(Data extracted from a collection)
────────────────

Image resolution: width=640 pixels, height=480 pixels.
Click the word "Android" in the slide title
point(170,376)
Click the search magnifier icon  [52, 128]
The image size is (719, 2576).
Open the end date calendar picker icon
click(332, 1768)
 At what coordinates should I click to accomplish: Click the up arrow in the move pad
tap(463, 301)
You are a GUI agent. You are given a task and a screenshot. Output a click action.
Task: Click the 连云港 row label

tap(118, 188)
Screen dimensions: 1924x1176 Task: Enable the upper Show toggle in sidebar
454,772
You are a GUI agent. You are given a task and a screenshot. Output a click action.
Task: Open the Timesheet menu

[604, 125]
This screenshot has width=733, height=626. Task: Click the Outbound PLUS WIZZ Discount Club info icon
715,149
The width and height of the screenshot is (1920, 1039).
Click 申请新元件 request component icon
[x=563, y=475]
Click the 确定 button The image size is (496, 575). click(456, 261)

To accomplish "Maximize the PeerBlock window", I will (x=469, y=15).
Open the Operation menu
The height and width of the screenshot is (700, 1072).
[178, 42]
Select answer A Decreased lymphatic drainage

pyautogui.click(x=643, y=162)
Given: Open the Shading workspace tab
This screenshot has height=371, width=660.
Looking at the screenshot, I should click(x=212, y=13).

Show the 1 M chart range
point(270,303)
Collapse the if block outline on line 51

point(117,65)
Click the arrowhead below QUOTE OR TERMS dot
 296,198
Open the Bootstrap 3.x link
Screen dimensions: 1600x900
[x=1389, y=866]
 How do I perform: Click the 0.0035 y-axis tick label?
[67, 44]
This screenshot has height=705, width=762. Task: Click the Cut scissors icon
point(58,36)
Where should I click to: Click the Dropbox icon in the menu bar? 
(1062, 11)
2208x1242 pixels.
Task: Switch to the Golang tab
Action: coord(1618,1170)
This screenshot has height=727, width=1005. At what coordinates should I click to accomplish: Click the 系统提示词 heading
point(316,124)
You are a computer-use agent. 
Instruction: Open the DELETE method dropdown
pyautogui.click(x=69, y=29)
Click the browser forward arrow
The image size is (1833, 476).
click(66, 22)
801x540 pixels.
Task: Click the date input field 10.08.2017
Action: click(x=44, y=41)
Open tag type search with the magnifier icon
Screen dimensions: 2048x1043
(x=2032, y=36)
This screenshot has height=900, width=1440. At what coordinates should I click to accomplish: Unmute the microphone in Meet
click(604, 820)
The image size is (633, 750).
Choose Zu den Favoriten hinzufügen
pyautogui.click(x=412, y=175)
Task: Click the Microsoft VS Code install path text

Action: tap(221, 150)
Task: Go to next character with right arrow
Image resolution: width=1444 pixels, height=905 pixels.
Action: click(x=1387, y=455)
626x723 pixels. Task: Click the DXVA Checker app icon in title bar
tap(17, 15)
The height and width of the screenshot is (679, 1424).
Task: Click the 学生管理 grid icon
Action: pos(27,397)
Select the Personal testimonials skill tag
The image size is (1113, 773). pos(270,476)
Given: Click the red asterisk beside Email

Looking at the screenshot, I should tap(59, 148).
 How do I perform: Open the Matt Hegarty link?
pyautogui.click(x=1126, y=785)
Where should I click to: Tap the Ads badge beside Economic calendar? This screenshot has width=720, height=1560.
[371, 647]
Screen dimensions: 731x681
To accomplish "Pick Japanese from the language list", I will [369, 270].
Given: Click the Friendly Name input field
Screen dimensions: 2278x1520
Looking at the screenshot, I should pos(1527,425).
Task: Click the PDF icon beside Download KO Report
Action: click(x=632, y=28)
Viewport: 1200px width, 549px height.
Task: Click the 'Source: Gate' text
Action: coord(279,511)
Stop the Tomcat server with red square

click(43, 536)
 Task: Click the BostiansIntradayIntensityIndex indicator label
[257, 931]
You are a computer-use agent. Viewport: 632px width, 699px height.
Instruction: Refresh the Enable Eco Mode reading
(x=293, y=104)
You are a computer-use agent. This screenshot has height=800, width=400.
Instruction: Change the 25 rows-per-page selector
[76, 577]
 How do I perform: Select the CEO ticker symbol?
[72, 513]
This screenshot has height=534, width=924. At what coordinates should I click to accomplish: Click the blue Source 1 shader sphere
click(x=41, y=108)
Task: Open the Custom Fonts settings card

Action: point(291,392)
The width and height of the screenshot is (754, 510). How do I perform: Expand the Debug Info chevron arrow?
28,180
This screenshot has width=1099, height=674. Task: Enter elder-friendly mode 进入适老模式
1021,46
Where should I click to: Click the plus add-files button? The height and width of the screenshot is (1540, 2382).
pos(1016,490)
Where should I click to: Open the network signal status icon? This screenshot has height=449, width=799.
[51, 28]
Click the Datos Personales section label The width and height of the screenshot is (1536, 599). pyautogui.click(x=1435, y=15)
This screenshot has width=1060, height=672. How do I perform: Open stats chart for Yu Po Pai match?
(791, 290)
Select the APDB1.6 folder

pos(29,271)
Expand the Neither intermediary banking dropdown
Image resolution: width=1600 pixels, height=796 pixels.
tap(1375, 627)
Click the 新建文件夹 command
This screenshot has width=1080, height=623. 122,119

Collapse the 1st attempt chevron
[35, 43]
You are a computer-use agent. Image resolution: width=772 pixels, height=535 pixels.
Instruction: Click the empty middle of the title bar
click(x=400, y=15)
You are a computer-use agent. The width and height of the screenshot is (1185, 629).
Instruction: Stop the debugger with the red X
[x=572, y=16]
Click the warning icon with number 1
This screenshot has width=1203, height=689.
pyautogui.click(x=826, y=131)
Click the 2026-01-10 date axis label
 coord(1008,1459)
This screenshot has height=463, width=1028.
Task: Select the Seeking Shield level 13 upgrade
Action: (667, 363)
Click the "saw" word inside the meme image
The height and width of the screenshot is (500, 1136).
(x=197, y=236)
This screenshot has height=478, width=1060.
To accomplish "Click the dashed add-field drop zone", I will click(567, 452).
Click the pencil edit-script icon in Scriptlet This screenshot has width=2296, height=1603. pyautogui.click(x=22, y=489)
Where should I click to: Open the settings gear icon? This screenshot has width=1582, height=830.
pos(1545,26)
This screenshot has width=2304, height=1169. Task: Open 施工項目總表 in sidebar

────────────────

Write out the lines from the one containing "This screenshot has width=1060, height=672." through the one containing "click(x=400, y=15)", inclusive, reproducing each exactly.

This screenshot has width=1060, height=672. How do I perform: Open stats chart for Yu Po Pai match?
(791, 290)
Select the APDB1.6 folder

pos(29,271)
Expand the Neither intermediary banking dropdown
Image resolution: width=1600 pixels, height=796 pixels.
tap(1375, 627)
Click the 新建文件夹 command
This screenshot has width=1080, height=623. 122,119

Collapse the 1st attempt chevron
[35, 43]
You are a computer-use agent. Image resolution: width=772 pixels, height=535 pixels.
Instruction: Click the empty middle of the title bar
click(x=400, y=15)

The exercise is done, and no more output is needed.